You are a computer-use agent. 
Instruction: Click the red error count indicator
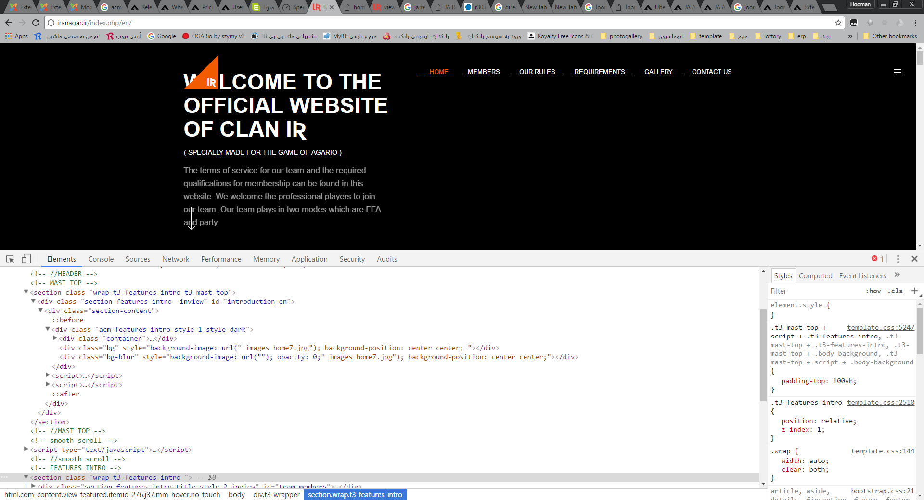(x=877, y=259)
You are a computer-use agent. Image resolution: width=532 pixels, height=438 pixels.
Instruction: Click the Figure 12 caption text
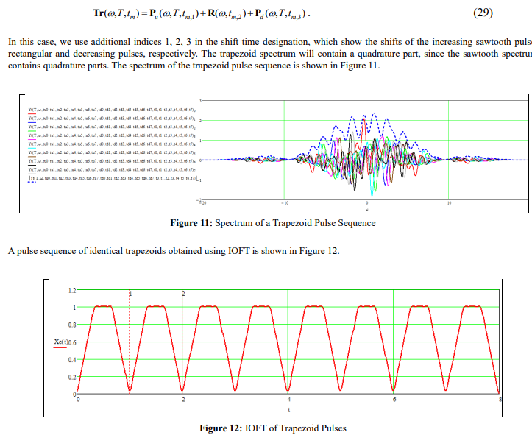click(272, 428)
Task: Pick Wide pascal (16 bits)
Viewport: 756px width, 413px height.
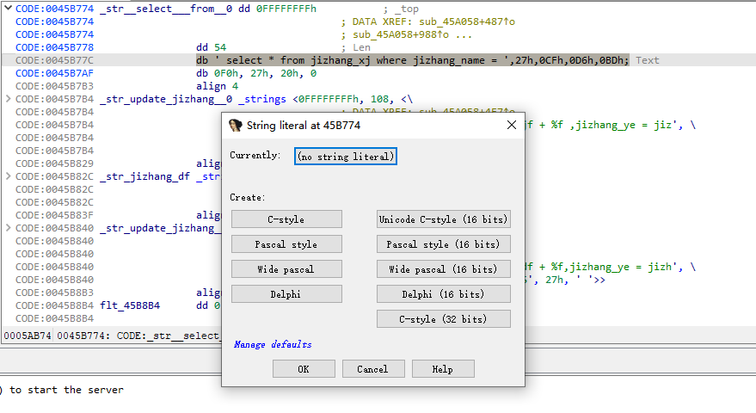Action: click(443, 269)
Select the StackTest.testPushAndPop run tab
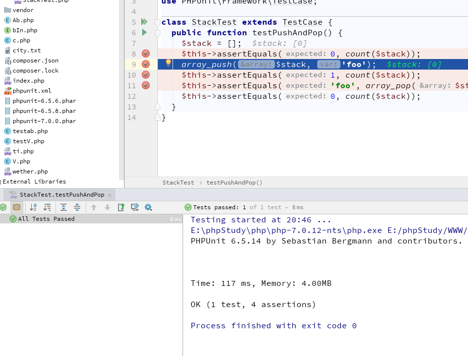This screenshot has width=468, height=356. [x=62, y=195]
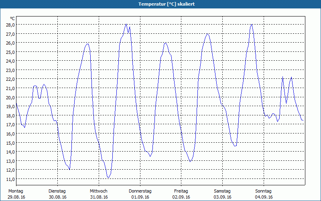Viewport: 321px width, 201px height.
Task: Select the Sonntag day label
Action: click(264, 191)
===
Starting at the line that contains "Instruction: Click the Figure 12 caption text" and ending at the final line of the data, reproduce each line exactly. Pictures stay out of the copy.

*Exercise solution:*
Instruction: Click the Figure 12 caption text
click(272, 428)
Task: Pick Wide pascal (16 bits)
Viewport: 756px width, 413px height.
Action: click(443, 269)
Select the StackTest.testPushAndPop run tab
This screenshot has width=468, height=356. [x=62, y=195]
Viewport: 321px width, 201px height.
Task: Select the Sonntag day label
Action: click(264, 191)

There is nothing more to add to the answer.